What Is an ML Engineer?
An ML engineer, or machine learning engineer, is a professional who builds and maintains scalable machine learning solutions in production. They are the bridge between the theoretical world of data science and the practical world of software applications.
An ML engineer's role involves several key responsibilities. They are tasked with designing and implementing machine learning models, a process that involves understanding business challenges, transforming data into actionable insights, and then coding and testing algorithms to solve these problems. They also work closely with data scientists to implement and deploy complex machine learning algorithms.
Not only are ML engineers responsible for the design and implementation of models, but they also maintain these systems. This can involve ensuring the performance, reliability, and scalability of these models.

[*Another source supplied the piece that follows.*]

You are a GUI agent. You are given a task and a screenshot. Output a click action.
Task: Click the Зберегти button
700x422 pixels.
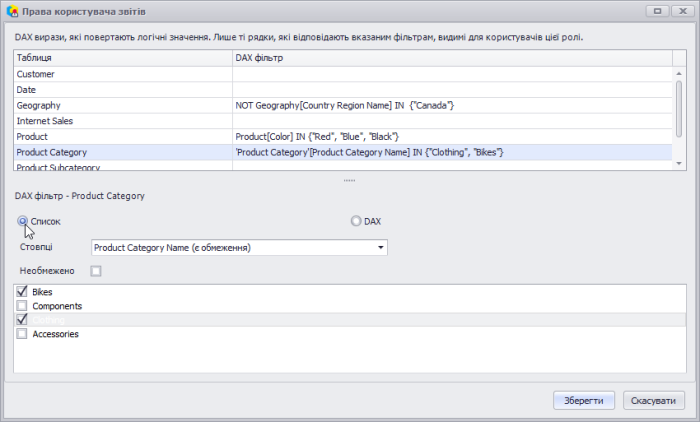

They also continuously monitor the performance of models, making necessary adjustments to ensure optimal performance and accuracy.
This is part of a series of articles about machine learning engineering.
In this article:
The Average Machine Learning Engineer Salary by Experience
According to salary surveys published in 2023, here is the range of salaries for machine learning engineers depending on experience:
- Entry-level ML Engineers in the U.S. can expect salaries ranging from $28,000 to $59,999 per year, reflecting the initial phase of their career and the learning curve associated with it.
- Mid-level ML Engineers, with several years of experience, can earn between $99,000 to $180,000 annually, signifying the value of their growing expertise and impact in the field.
- Senior ML Engineers, who have amassed extensive experience and expertise, have an average salary of around $155,211 per year, demonstrating the premium placed on their high-level skills and leadership capabilities.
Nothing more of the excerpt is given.